=== Selected extract ===

Here on Earth, atmospheric methane is produced mostly by animals and plants, with the amount varying seasonally. Now measurements taken by the Curiosity rover indicate that methane concentrations on Mars also change with the seasons. The observation was first reported last month by Chris Webster of JPL and colleagues, and has already sparked heated discussions in the scientific community as to what might be the cause.
If extraterrestrial astronomers were to view our planet from afar, the presence of methane would likely be considered an indication of life, since it has to be replenished continuously to be detectable. The situation is similar on Mars. A methane molecule there has an average “life expectancy” of less than 400 years before being destroyed by ultraviolet radiation and chemicals in the atmosphere. To persist on Mars, methane is somehow being actively replenished.
Martian methane has been detected by telescopes on Earth, by spacecraft orbiting Mars, and by the Curiosity rover on the Martian surface. So there’s no doubt it exists—even though the concentrations are much smaller than in Earth’s atmosphere.

===

Work item >> Please reproduce the part of the Martian methane passage above that starts at "Here on Earth, atmospheric" and stops after "being actively replenished.", word for word.

=== Information ===

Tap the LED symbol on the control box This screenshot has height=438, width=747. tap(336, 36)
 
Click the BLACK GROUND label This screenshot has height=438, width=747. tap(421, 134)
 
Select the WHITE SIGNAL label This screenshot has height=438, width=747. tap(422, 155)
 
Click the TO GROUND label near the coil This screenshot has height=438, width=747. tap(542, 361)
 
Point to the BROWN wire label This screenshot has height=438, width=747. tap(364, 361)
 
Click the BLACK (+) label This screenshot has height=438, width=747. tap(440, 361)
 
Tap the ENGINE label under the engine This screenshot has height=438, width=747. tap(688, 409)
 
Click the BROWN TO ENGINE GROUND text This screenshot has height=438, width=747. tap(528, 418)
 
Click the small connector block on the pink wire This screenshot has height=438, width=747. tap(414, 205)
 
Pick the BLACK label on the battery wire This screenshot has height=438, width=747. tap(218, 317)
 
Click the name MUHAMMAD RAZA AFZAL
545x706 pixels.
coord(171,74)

===
=== Information ===

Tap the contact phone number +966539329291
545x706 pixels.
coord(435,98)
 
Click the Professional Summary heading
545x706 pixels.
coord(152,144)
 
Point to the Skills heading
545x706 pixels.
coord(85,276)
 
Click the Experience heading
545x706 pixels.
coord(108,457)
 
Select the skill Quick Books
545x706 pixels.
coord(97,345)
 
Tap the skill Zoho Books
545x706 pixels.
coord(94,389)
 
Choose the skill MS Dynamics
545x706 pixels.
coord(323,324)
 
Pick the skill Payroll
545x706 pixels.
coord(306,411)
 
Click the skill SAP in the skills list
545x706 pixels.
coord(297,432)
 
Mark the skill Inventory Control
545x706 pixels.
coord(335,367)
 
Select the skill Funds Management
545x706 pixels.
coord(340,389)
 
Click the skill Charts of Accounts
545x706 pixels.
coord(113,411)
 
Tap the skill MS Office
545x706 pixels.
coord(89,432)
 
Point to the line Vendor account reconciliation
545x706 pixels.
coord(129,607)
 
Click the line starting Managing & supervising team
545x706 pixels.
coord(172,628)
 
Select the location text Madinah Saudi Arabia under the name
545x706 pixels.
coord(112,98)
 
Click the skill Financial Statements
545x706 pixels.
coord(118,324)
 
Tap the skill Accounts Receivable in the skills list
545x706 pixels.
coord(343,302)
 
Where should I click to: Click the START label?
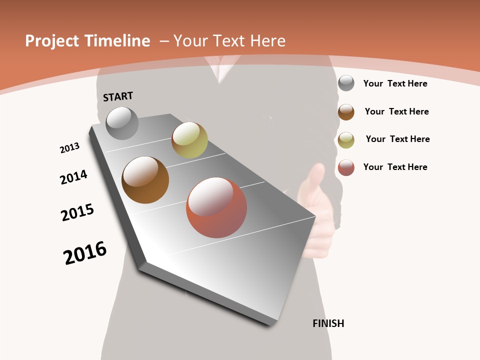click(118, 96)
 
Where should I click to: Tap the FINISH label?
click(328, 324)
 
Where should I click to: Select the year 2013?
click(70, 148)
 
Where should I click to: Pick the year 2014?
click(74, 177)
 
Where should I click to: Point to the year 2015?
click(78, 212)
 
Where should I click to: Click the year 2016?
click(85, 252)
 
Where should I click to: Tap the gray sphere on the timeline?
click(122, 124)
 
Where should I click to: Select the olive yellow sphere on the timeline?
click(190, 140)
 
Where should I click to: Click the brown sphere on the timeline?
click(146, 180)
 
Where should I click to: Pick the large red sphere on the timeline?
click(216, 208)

===

Answer section >>
Here on Earth, atmospheric methane is produced mostly by animals and plants, with the amount varying seasonally. Now measurements taken by the Curiosity rover indicate that methane concentrations on Mars also change with the seasons. The observation was first reported last month by Chris Webster of JPL and colleagues, and has already sparked heated discussions in the scientific community as to what might be the cause.
If extraterrestrial astronomers were to view our planet from afar, the presence of methane would likely be considered an indication of life, since it has to be replenished continuously to be detectable. The situation is similar on Mars. A methane molecule there has an average “life expectancy” of less than 400 years before being destroyed by ultraviolet radiation and chemicals in the atmosphere. To persist on Mars, methane is somehow being actively replenished.